Available data: Begin

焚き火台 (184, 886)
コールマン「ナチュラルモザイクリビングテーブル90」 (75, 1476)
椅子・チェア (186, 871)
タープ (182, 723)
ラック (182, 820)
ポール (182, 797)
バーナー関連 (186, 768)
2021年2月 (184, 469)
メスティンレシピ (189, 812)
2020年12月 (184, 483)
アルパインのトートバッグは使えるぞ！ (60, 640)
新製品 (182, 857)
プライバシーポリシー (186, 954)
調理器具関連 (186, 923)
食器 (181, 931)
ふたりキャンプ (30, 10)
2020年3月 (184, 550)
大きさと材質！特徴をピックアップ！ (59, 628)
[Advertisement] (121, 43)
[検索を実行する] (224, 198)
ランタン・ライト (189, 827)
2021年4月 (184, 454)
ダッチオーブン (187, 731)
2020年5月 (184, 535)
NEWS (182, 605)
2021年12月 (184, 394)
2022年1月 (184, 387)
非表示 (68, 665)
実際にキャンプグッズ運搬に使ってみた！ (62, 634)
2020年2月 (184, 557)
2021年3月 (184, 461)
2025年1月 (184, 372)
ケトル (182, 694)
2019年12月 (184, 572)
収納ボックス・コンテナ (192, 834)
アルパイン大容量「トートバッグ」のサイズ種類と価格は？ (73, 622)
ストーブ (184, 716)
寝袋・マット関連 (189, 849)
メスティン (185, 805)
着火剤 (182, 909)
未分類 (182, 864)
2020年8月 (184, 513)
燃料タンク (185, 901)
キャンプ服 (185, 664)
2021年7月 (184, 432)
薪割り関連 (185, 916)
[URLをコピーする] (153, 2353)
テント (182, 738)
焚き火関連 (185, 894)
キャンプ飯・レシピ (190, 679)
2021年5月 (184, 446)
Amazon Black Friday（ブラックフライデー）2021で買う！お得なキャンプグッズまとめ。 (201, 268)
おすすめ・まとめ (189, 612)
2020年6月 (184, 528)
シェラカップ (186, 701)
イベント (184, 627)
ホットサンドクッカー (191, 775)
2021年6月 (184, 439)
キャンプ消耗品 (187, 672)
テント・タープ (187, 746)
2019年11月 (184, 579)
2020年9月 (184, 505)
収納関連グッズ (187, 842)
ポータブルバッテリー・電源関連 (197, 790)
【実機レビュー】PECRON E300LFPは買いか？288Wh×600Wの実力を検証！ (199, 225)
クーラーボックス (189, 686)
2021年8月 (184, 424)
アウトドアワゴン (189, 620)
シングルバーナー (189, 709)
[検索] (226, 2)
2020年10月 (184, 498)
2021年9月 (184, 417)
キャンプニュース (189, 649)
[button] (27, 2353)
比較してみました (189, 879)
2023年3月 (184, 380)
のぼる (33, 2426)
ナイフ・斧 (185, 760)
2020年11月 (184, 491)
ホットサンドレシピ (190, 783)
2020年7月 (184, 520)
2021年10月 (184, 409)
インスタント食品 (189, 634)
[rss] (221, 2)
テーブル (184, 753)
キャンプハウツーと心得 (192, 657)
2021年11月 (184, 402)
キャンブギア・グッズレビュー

Available data: End

## Required action
Return only the lines spanning from the first line of the material through the line with "新製品 (182, 857)", copied exactly, both ends kept.

## Result
焚き火台 (184, 886)
コールマン「ナチュラルモザイクリビングテーブル90」 (75, 1476)
椅子・チェア (186, 871)
タープ (182, 723)
ラック (182, 820)
ポール (182, 797)
バーナー関連 (186, 768)
2021年2月 (184, 469)
メスティンレシピ (189, 812)
2020年12月 (184, 483)
アルパインのトートバッグは使えるぞ！ (60, 640)
新製品 (182, 857)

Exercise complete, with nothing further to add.